* Begin *

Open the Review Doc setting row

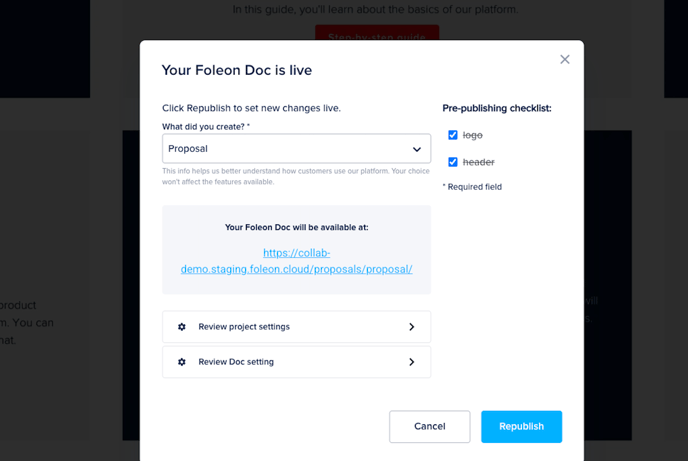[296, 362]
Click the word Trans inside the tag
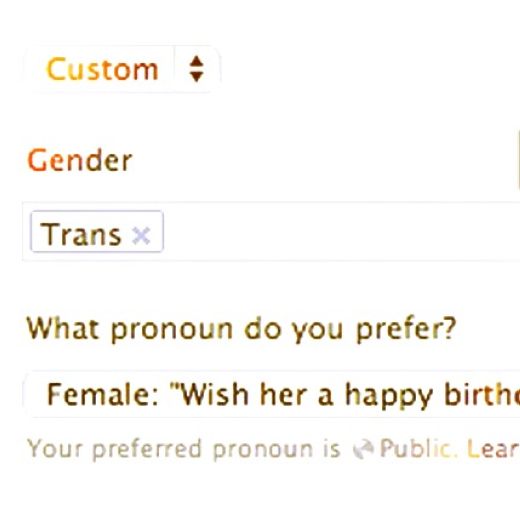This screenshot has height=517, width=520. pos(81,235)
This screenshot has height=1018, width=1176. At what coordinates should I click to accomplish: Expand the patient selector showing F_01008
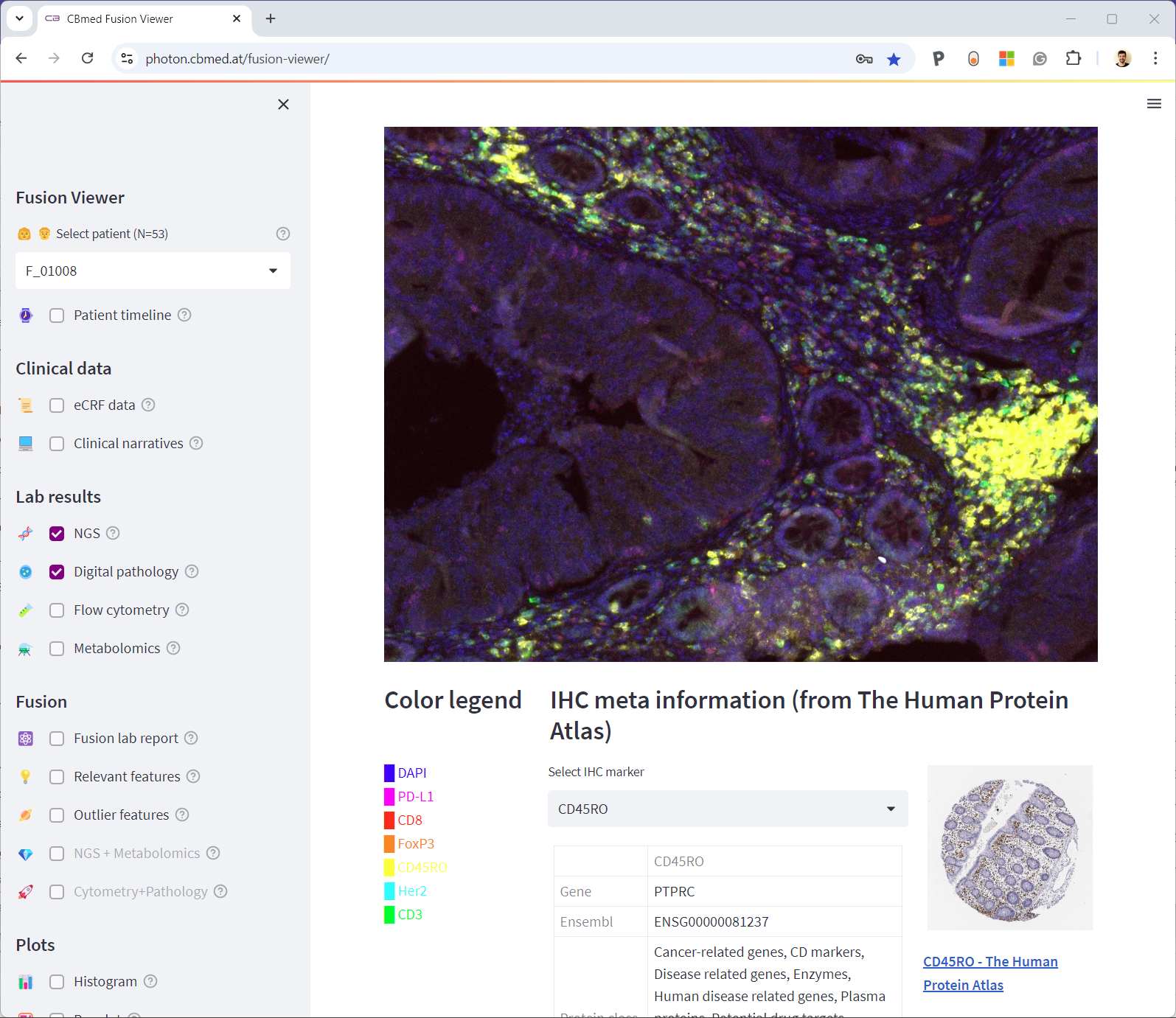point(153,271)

* End *

# What you need to do
Reproduce the records above word for word, leaving out the pictures.

# Finished exercise
Open the Review Doc setting row

[296, 362]
Click the word Trans inside the tag
This screenshot has height=517, width=520. pos(81,235)
This screenshot has height=1018, width=1176. At what coordinates should I click to accomplish: Expand the patient selector showing F_01008
point(153,271)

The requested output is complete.